+++ WORKING DATA +++

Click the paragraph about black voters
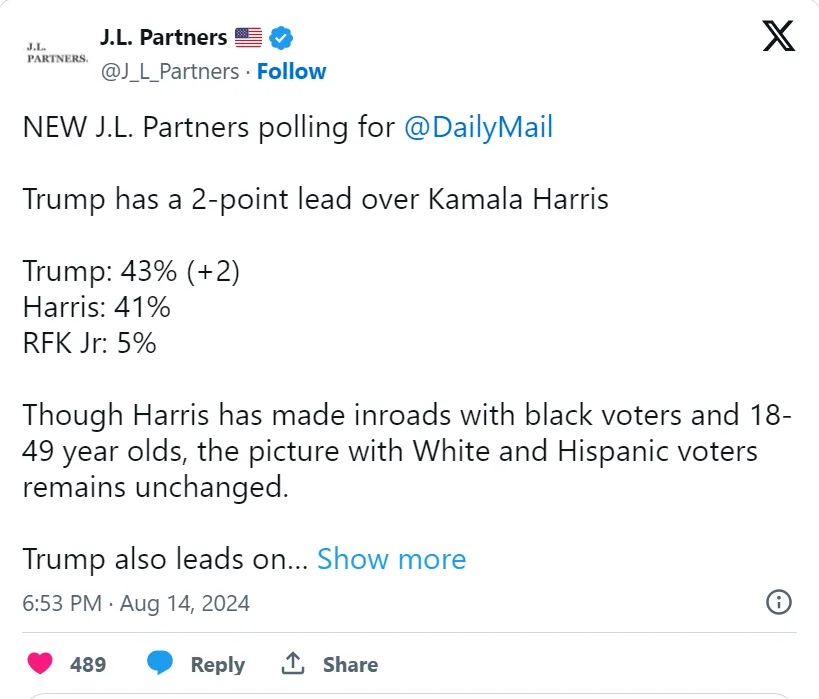Image resolution: width=819 pixels, height=699 pixels. pyautogui.click(x=407, y=451)
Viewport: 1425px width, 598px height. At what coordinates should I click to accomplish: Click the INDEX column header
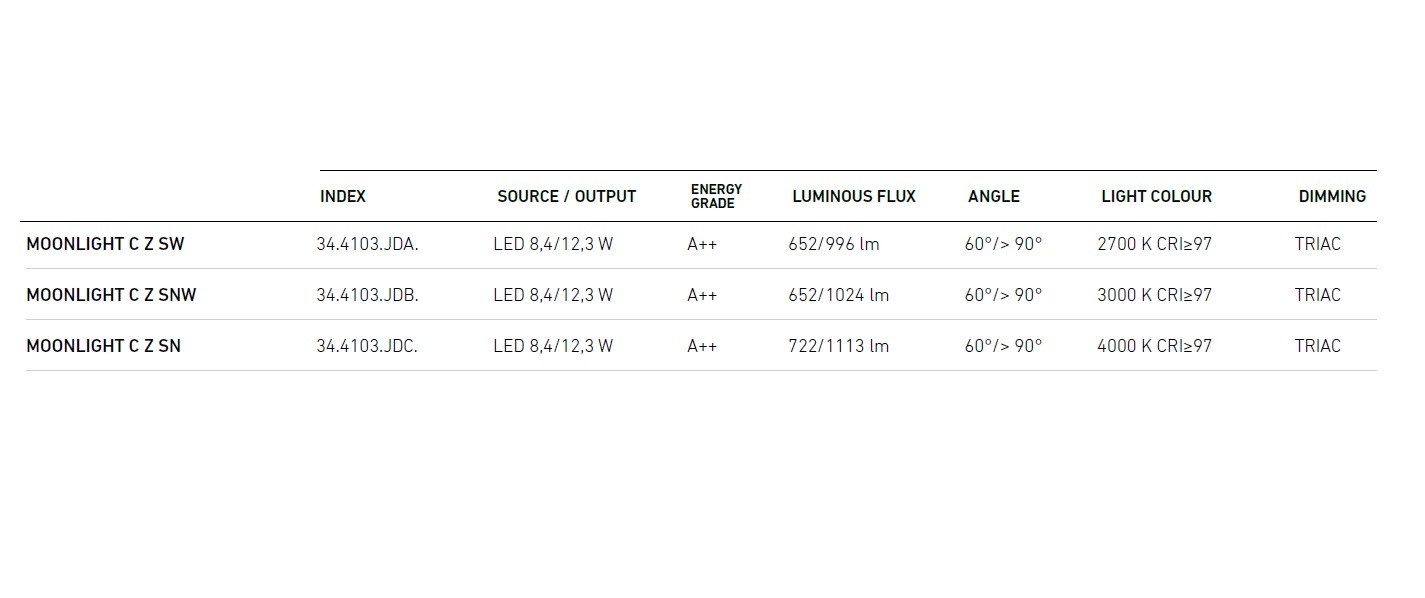[343, 196]
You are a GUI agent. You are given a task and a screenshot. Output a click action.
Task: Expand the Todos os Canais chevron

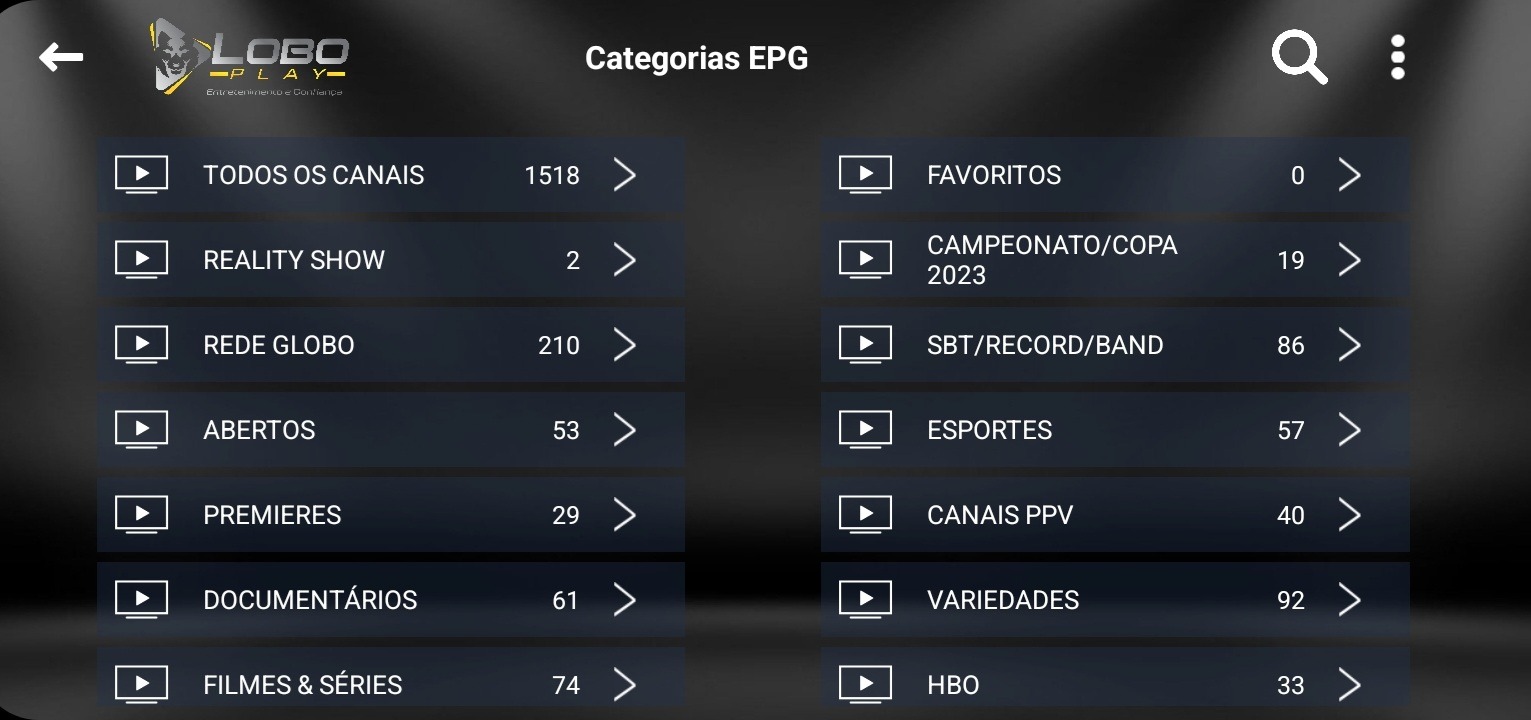click(x=625, y=175)
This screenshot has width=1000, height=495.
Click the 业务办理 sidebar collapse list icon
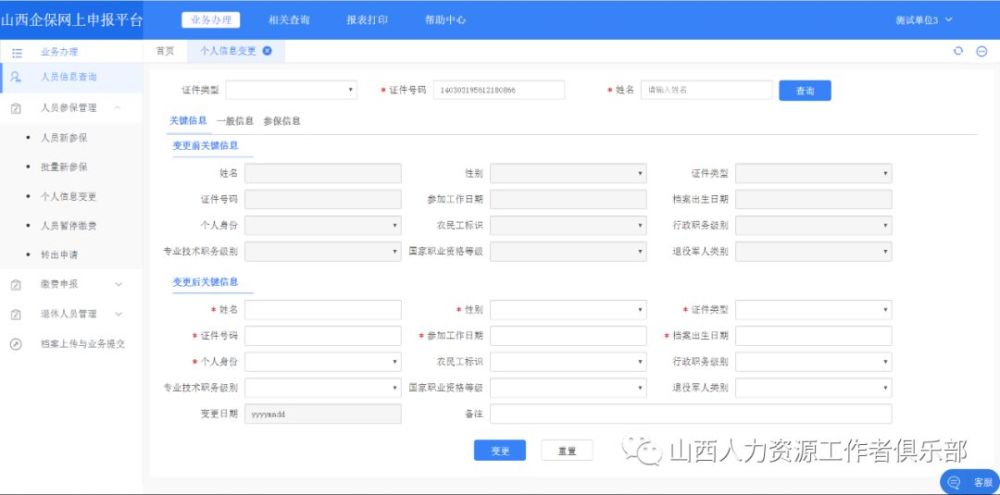(17, 52)
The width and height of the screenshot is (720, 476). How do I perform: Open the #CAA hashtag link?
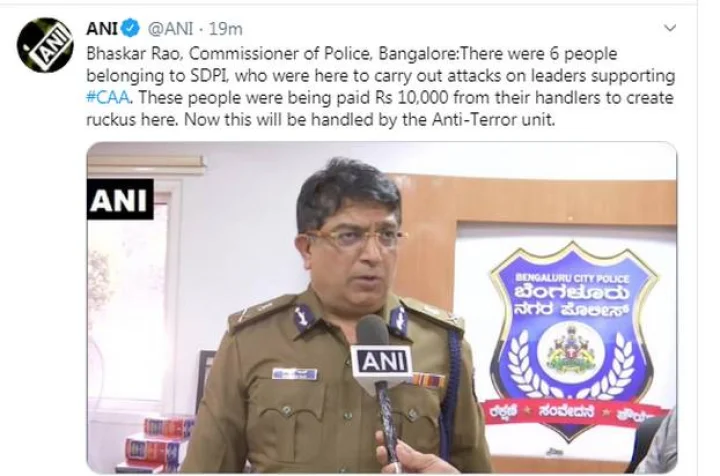108,98
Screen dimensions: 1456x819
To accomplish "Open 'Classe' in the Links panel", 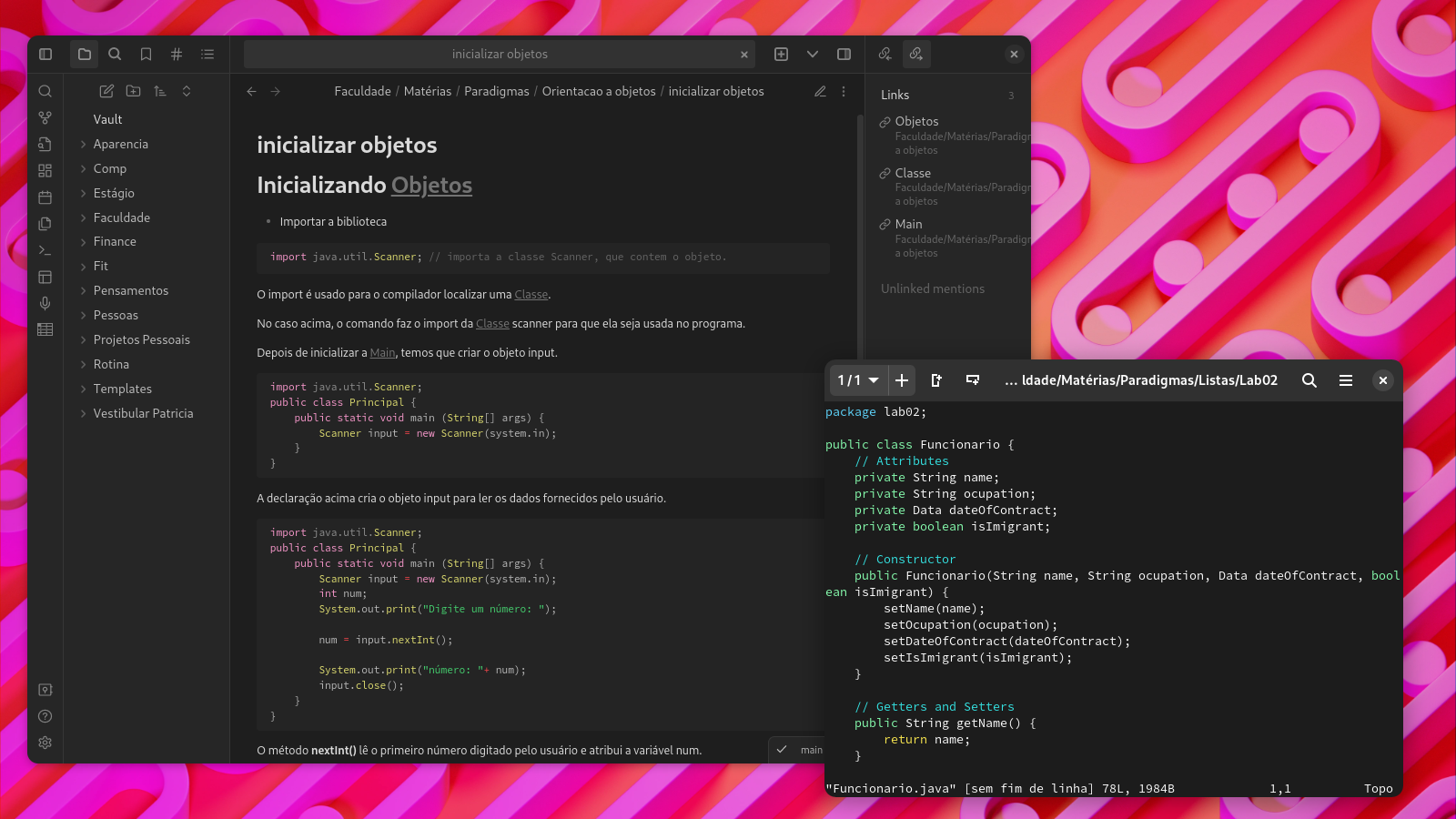I will [x=913, y=173].
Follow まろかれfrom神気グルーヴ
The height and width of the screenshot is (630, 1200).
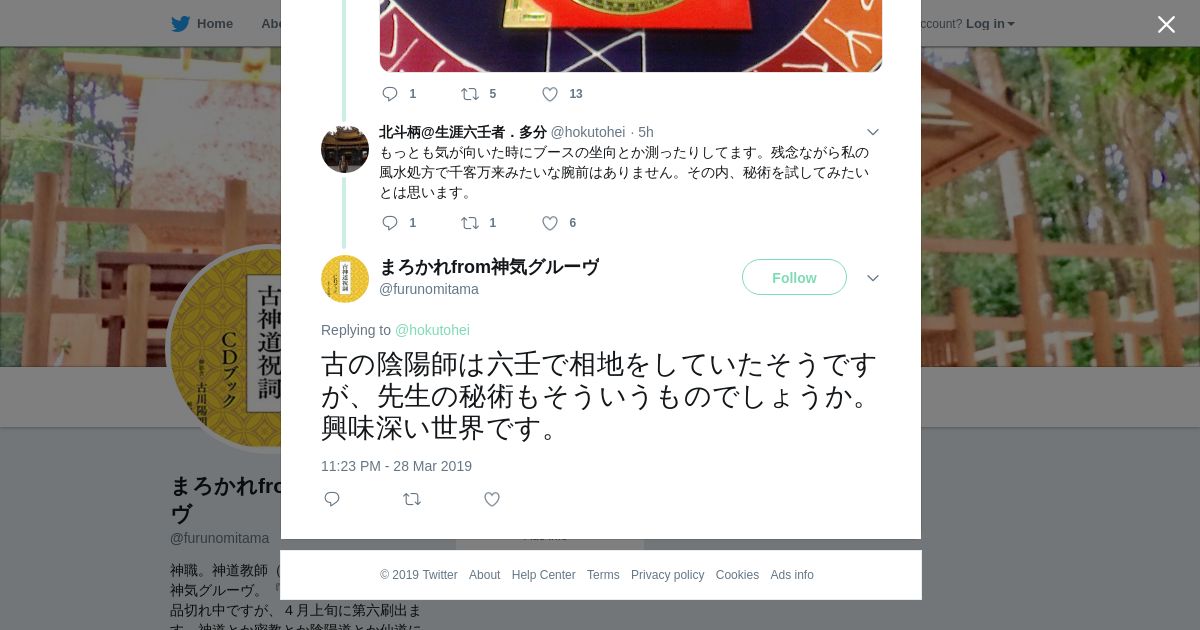[x=794, y=277]
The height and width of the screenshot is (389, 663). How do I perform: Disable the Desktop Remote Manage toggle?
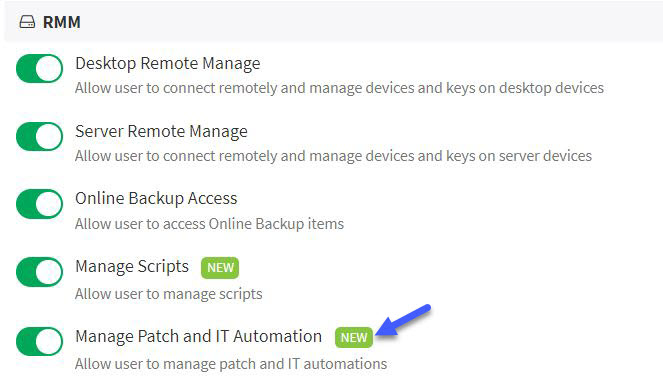[39, 68]

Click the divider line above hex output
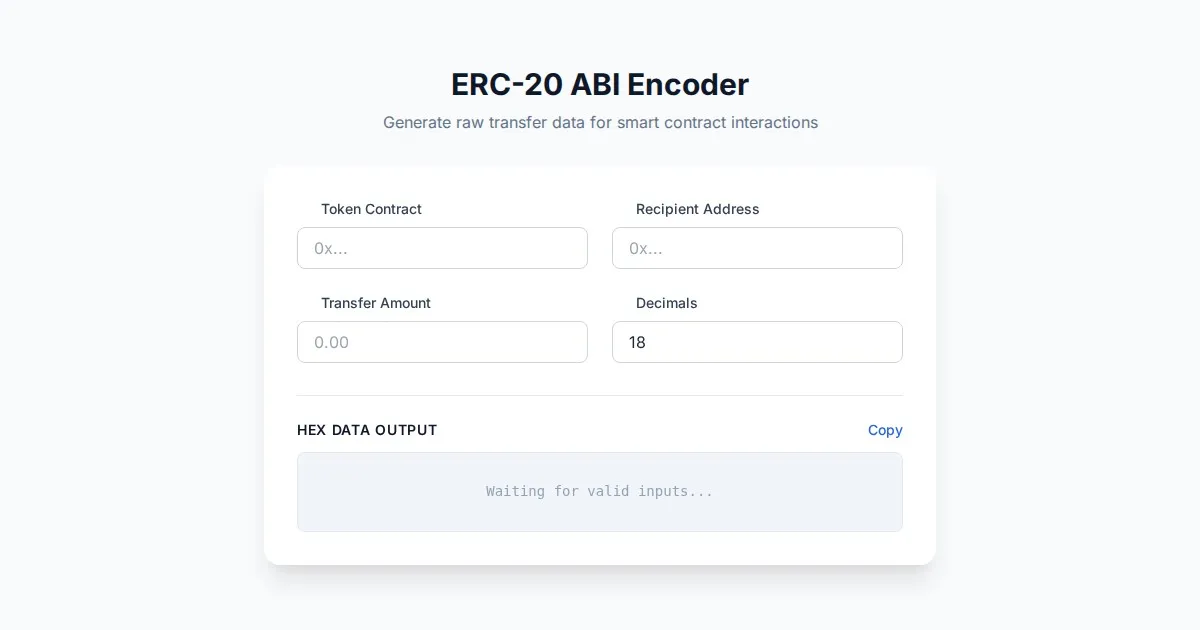tap(600, 395)
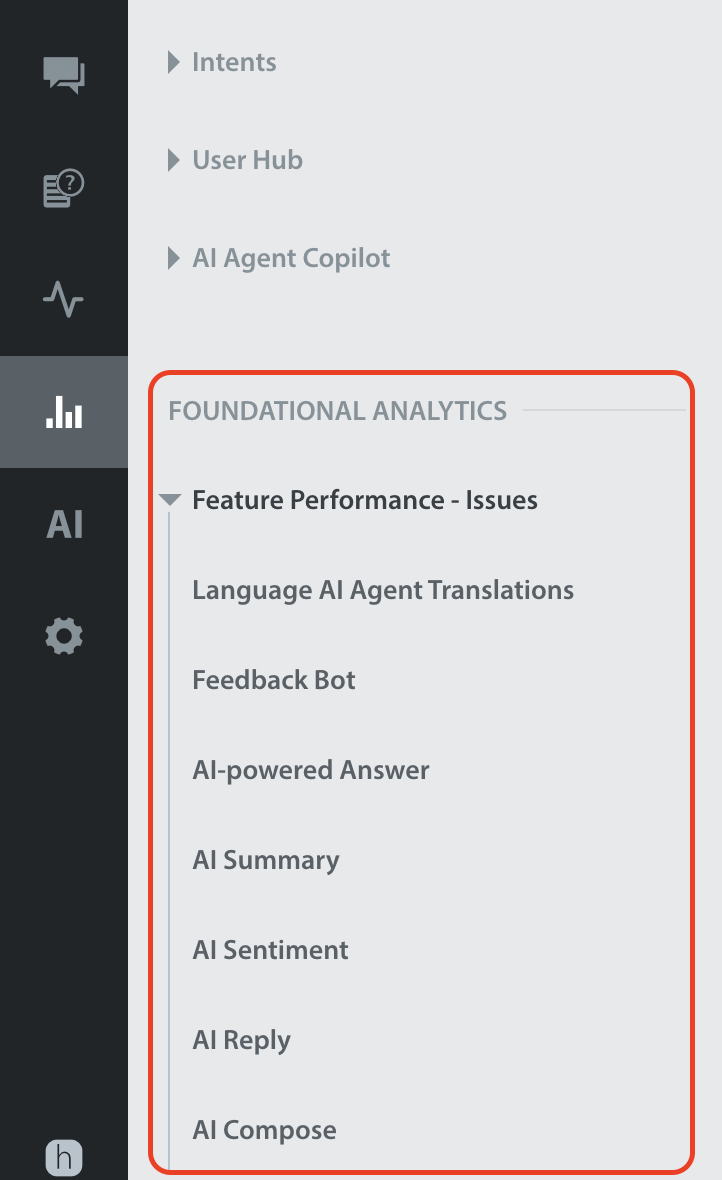
Task: Select the AI Reply item
Action: pos(242,1040)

+++

Only those lines from the one containing "The height and width of the screenshot is (630, 1200)." to the end of the material above, retyped exactly and without pictures, belong in your reply.

- **WRITTEN REPLY**:
The height and width of the screenshot is (630, 1200).
[x=794, y=277]
The height and width of the screenshot is (389, 663). How do I perform: Disable the Desktop Remote Manage toggle?
[39, 68]

Click the divider line above hex output
tap(600, 395)
Task: Select the AI Reply item
Action: pos(242,1040)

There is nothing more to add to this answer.